### DATA SUPPLIED
>>>

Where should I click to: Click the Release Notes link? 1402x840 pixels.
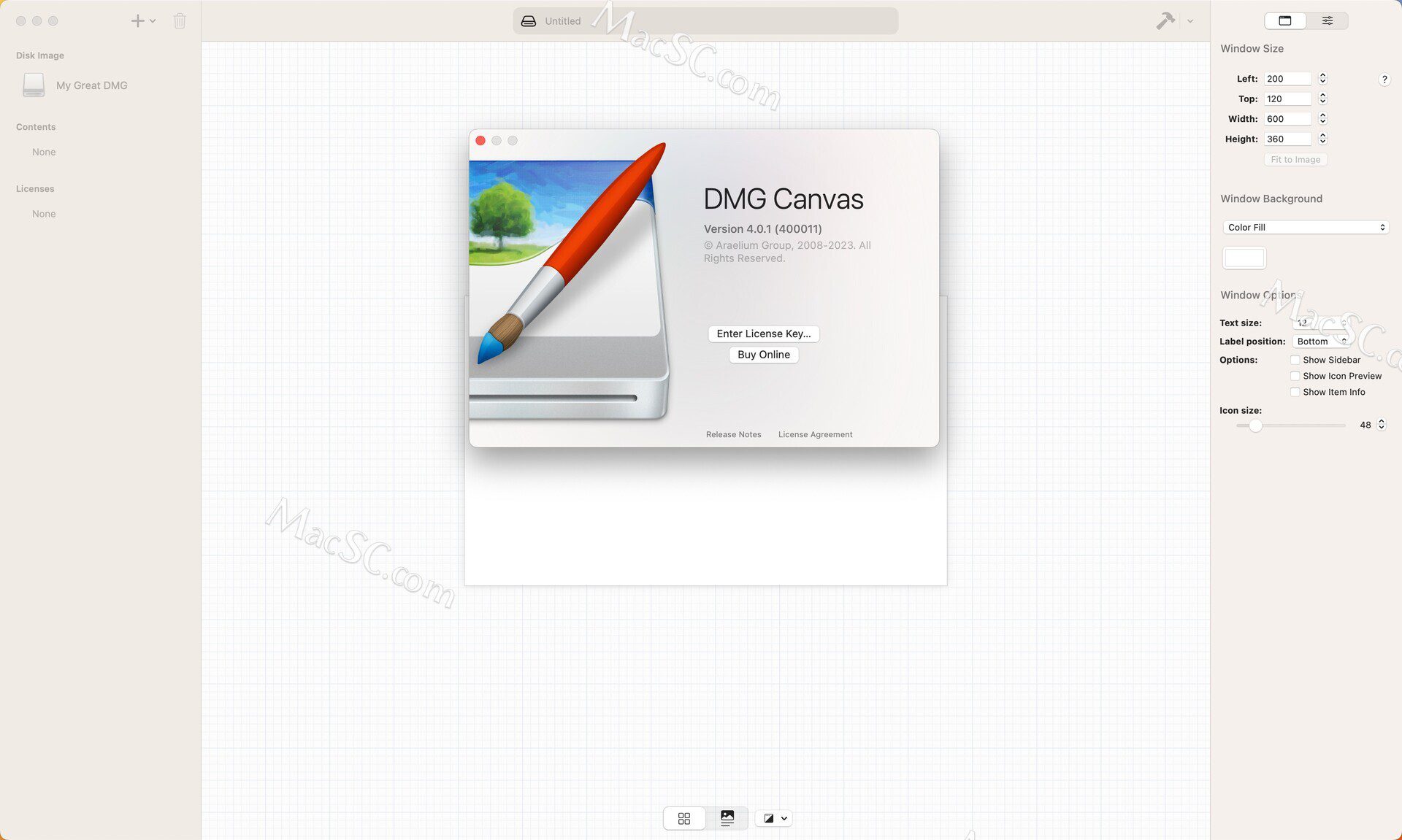[733, 434]
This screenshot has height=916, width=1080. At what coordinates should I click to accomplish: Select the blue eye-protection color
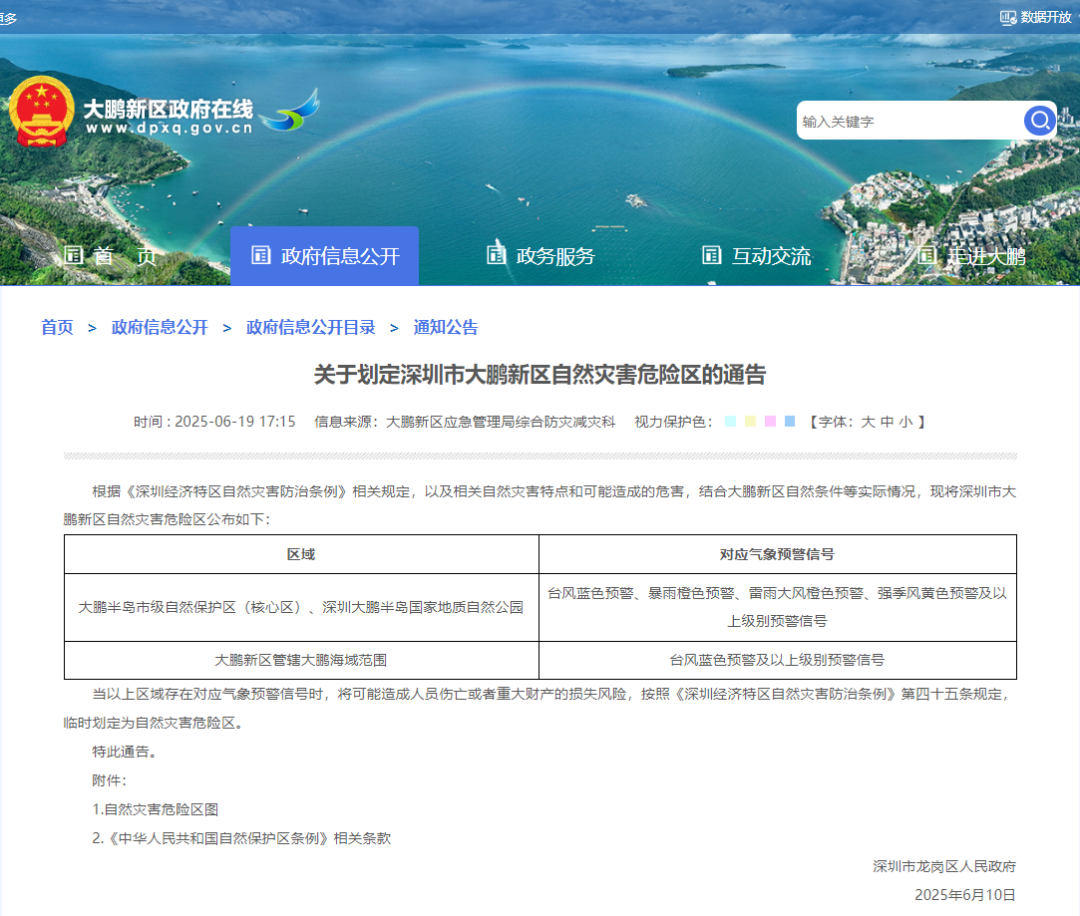790,422
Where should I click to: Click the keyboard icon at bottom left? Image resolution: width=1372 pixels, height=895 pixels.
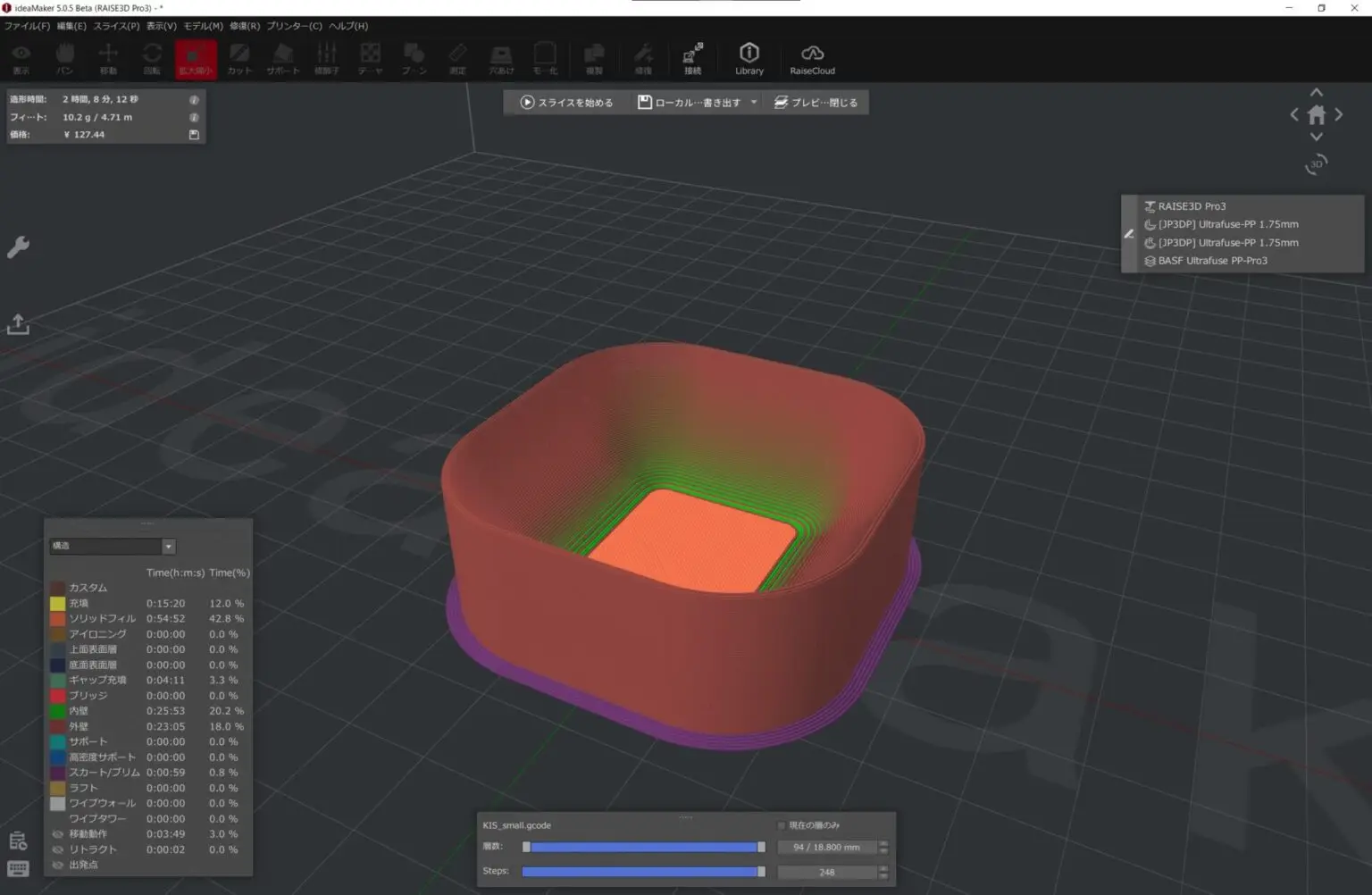click(x=18, y=868)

<<<

### WHAT YOU HAVE TO DO
Without any pictures, print the whole listing again exactly as it stands.

### RESPONSE FOR THIS EXERCISE
Where should I click to: Click the Release Notes link? 1402x840 pixels.
[733, 434]
This screenshot has height=916, width=1080. At what coordinates should I click to accomplish: Select the blue eye-protection color
790,422
Where should I click to: Click the keyboard icon at bottom left? Image resolution: width=1372 pixels, height=895 pixels.
click(x=18, y=868)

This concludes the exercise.